# Source document
————
Is It Safe to Eat Runny Eggs Right Now?

With the recent H5N1 bird flu outbreaks dominating the headlines, you might be a little wary of those runny eggs on your toast. After all, despite its name, the virus can affect more than chickens, swans, ducks, and geese: Humans can get sick too.

And there’s good reason to be cautious. Data suggests bird flu can be highly lethal in people, Scott Roberts, MD, an infectious diseases expert and assistant professor at the Yale School of Medicine, tells SELF. Of the 889 human bird flu cases reported from January 2003 to May 2024, 463 were fatal, putting the chances of dying from it at around 50%. (However, Dr. Roberts adds, it’s possible that mortality rate could be inflated due to asymptomatic or unreported infections—and as SELF reported previously, the few folks infected in this latest wave seemed to mostly develop mild symptoms.)

Still, with that 50% figure in mind, you’re probably wondering if you should avoid all things poultry from here on out. Delicious (and Instagrammable) as they are, runny eggs could pose a particular threat, since they’re by definition not quite cooked. So does that mean over-easy, poached, sunny-side up, and soft-boiled eggs are off the table (or should be)? SELF connected with some experts to find out more about the health risks of eating runny eggs—both in regard to bird flu and otherwise.

Can you get bird flu from runny eggs?

If all this has you spooked, we have some reassuring news: The risk of bird flu posed by eating runny eggs is realistically pretty low—and maybe even nonexistent, according to Dr. Roberts. For one, federal authorities screen flocks for bird flu, so the eggs available at the supermarket aren’t likely to have been produced by an infected bird, Dr. Roberts says. Another reason? Respiratory viruses like H5N1 are transmitted most efficiently via respiratory routes—think someone coughing or sneezing on you—so orally ingesting an infected item could be a dead end for the bug in your system, Dr. Roberts explains. That means it might not even be possible to get sick that way, he says.

That said, we don’t know for sure, according to Dr. Roberts, so the principle of “better safe than sorry” still applies. “I wouldn’t recommend taking a chance,” Dr. Roberts says, about eating eggs undercooked. After all, the situation is rapidly changing, and many questions remain, especially about transmission.

Okay, but you can still get sick from runny eggs, right?

Absolutely. While bird flu might be a hot topic at the moment, it’s actually not the primary health risk posed by undercooked eggs. Birds can carry salmonella bacteria, and those icky germs can spread from the chickens to the inside and outer shells of their eggs. So when you eat a runny yolk that also happens to be contaminated with salmonella, you can get sick, Wade Syers, MS, a food safety specialist at Michigan State University Extension, tells SELF.

Salmonella infection certainly isn’t fun, and it could be serious too, Syers says. Symptoms usually begin between six hours to six days after ingesting the bug, and they can include diarrhea, fever, vomiting, and stomach cramps. In severe cases, you may even need to be hospitalized, he says. This risk for severe infection is particularly high for kids five years old and under, adults over 65, and folks with compromised immune systems, according to the CDC.
————
# Dataset records

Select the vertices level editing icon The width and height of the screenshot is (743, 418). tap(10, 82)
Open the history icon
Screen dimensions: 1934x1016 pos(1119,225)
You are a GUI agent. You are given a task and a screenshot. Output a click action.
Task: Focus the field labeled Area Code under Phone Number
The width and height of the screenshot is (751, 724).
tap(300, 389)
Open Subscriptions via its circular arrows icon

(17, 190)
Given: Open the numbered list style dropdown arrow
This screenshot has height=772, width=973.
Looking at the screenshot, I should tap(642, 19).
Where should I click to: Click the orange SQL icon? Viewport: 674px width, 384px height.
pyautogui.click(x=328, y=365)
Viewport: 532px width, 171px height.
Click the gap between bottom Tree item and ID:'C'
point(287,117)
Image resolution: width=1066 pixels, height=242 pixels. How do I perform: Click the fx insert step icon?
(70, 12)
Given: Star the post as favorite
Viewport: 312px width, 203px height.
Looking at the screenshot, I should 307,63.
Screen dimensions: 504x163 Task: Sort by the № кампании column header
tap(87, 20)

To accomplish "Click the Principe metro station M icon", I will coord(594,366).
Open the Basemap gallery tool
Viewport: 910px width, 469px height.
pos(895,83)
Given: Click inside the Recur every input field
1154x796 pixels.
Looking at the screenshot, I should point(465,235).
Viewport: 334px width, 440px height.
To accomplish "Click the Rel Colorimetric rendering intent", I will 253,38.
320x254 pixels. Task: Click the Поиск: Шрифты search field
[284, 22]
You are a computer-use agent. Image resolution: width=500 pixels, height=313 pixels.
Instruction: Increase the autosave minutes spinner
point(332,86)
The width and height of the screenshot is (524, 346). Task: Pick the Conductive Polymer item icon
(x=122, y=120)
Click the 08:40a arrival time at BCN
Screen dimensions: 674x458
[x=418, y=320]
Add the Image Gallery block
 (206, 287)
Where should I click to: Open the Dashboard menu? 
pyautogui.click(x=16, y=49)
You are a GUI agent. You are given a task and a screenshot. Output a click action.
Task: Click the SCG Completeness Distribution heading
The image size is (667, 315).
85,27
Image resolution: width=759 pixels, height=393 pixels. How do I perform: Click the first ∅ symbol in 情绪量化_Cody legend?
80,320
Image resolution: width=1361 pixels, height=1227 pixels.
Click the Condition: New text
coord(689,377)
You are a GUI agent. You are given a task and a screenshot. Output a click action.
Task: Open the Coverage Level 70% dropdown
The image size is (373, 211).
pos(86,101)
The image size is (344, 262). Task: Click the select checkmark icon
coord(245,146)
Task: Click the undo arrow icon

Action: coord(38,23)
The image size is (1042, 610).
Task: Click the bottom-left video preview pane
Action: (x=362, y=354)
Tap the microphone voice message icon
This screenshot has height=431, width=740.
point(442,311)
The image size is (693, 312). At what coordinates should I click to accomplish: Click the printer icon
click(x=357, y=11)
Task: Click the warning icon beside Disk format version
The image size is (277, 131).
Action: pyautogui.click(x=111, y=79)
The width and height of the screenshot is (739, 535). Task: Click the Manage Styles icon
————
Please say whether each statement agrees with the runny eggs article, answering yes or no and quoting the deciding words of the article. 1. Federal authorities screen flocks for bird flu. 2. Dr. Roberts recommends eating undercooked eggs because the bird flu risk is low. 3. Salmonella symptoms always begin within six hours of eating the bug.

# Response to the exercise
1. Yes: "federal authorities screen flocks for bird flu"
2. No: "“I wouldn’t recommend taking a chance,” Dr. Roberts says, about eating eggs undercooked."
3. No: "Symptoms usually begin between six hours to six days after ingesting the bug"